You'll have to roll your own exits status, but that should be easy.

enum ExitStatus { SUCCESS, TIMEOUT }

should do it.

Future<ExitStatus> ... etc.
 
M

mikew01

This is a terrible idea that can't ever work correctly, for a variety of
reasons.

You must get your threads to return status, like SUCCESS or TIMEOUT, and
your waiting thread must read that status to determine what the thread
did.  Only your thread really knows for sure what happened, it's the
only way.  Time based solutions will fail because you can't measure time
accurately enough to tell what happened.

I'd recommend that your threads use the Callable interface, and your
waiter use its Future object to wait and determine status.

You'll have to roll your own exits status, but that should be easy.

   enum ExitStatus { SUCCESS, TIMEOUT }

should do it.

   Future<ExitStatus> ... etc.

Thanks for the suggestions.
 
M

Mike Schilling

John said:
mikew01 said:
I am trying to write a method that detects when a thread has timed
out waiting for a resource, for brevity I have included the
important
parts below in the lock method.
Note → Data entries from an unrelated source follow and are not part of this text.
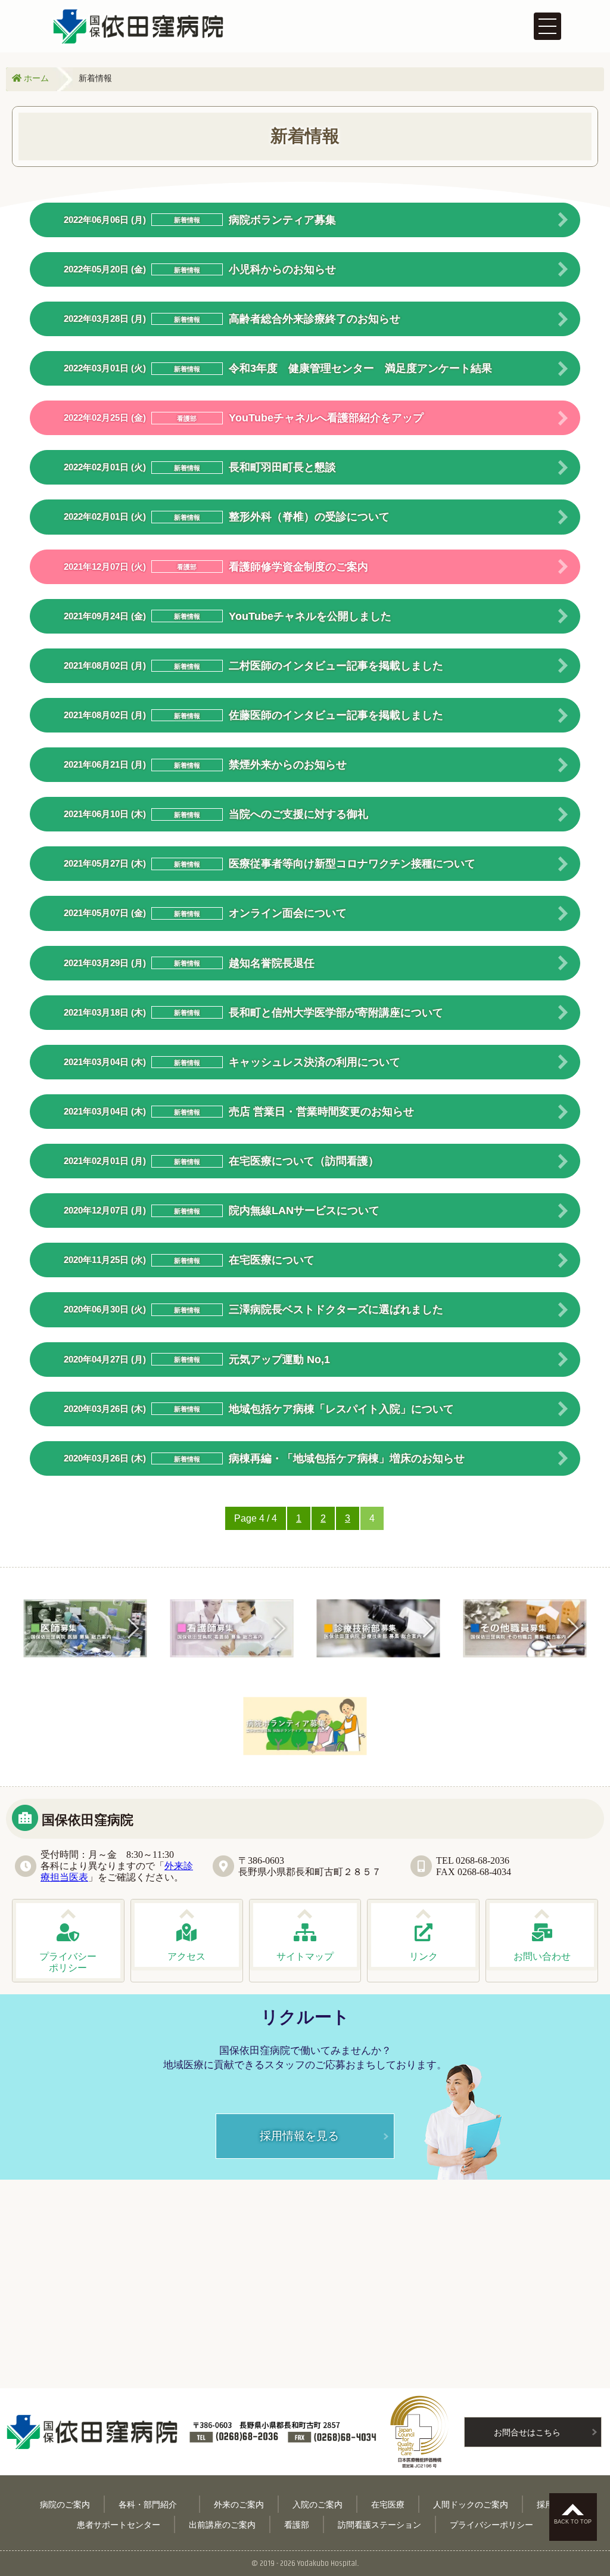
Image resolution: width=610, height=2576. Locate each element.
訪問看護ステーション (379, 2524)
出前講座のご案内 (222, 2524)
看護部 (296, 2524)
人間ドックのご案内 (470, 2504)
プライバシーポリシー (491, 2524)
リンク (423, 1956)
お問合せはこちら (527, 2432)
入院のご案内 (317, 2504)
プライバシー (68, 1961)
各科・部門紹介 (152, 2504)
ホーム (35, 77)
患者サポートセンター (118, 2524)
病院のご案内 (65, 2504)
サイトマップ (305, 1956)
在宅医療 (387, 2504)
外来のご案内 (239, 2504)
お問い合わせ (542, 1956)
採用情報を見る (299, 2135)
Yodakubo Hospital (327, 2563)
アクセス (186, 1956)
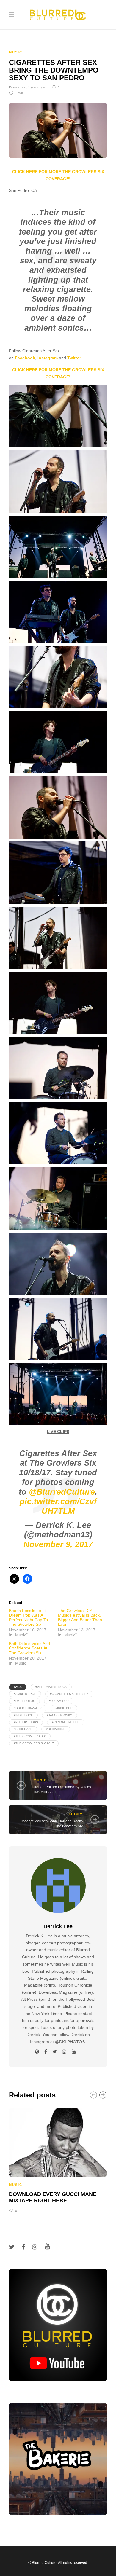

I am finding that when I specify a
value of around 6000ms and above the period is calculated lower
than
the timeout which results in the code thinking that the thread has
not timed out waiting but has simply been released from a notify.
It appears that either wait( timeout ) is releasing early or I am
not
using the correct method for gauging the time to obtain period.
[...]
synchronized ( requester )
{
requester.wait( timeout );
}
[...]

"Always invoke wait inside a loop that tests for the condition being
waited for."

<http://java.sun.com/docs/books/tutorial/essential/concurrency/guardmeth.
html>
<http://java.sun.com/javase/6/docs/api/java/lang/Object.html#wait(long)>
<http://www.javaconcurrencyinpractice.com/>

This looks to me like the correct logic, encapsulated reasonably well:

public class EventUtils
{
public static void waitforEvent(
long maxDelay, Object lock, EventChecker checker)
throws InterruptedException
{
synchronized(lock)
{
long start = System.currentTimeMillis();
long toWait = maxDelay;
while (true)
{
lock.wait(toWait);
if (checker.isDone())
break;
if (maxDelay > 0)
{
long elapsed = System.currentTimeMillis() - start;
if (elapsed >= maxDelay)
break;
toWait = maxDelay - elapsed;
}
}
}
}

public interface EventChecker
{
boolean isDone();
}
}
 
D

Daniel Pitts

Mike said:
This looks to me like the correct logic, encapsulated reasonably well:

public class EventUtils
{
public static void waitforEvent(
long maxDelay, Object lock, EventChecker checker)
throws InterruptedException
{
synchronized(lock)
{
long start = System.currentTimeMillis();
long toWait = maxDelay;
while (true)
// Almost correct, should use:
while (!checker.isDone())
// because we don't want to wait if the event has already completed.
{
lock.wait(toWait);
if (checker.isDone())
break;
if (maxDelay > 0)
{
long elapsed = System.currentTimeMillis() - start;
if (elapsed >= maxDelay)
break;
toWait = maxDelay - elapsed;
}
}
}
}

public interface EventChecker
{
boolean isDone();
}
}

Using Lock and Condition classes may be a better choice for some code bases.